_TO DO_
Find all lines below containing the string "Toggle" and return them.
━━━━━━━━━━━━━━━━━━━━━━━━━━━━━━
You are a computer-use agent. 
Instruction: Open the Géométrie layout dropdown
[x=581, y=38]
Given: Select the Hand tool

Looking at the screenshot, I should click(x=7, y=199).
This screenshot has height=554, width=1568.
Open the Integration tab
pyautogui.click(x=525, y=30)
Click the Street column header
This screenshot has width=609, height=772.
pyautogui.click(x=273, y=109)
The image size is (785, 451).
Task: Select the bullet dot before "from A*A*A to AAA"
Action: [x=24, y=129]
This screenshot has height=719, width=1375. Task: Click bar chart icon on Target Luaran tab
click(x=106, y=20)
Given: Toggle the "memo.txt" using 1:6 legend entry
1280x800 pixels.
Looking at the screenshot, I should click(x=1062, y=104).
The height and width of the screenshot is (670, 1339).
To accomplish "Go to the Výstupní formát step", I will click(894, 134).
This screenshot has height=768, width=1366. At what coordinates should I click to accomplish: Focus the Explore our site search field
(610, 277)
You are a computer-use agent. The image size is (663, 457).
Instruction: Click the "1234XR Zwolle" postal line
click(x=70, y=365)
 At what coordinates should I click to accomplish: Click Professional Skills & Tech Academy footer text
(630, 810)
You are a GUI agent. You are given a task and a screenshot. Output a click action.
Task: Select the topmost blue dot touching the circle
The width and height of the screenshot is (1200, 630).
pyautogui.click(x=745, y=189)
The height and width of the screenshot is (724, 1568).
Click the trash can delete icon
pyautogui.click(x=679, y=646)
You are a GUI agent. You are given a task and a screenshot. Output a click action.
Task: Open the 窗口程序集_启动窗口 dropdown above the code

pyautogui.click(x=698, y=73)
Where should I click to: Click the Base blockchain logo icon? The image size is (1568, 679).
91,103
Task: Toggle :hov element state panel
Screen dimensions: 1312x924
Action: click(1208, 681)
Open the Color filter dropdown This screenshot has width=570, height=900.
━━━━━━━━━━━━━━━━━━━━━━━━━━━━━━
_RESPONSE TO THIS TASK_
Given: Toggle the "memo.txt" using 1:6 legend entry
Task: Toggle :hov element state panel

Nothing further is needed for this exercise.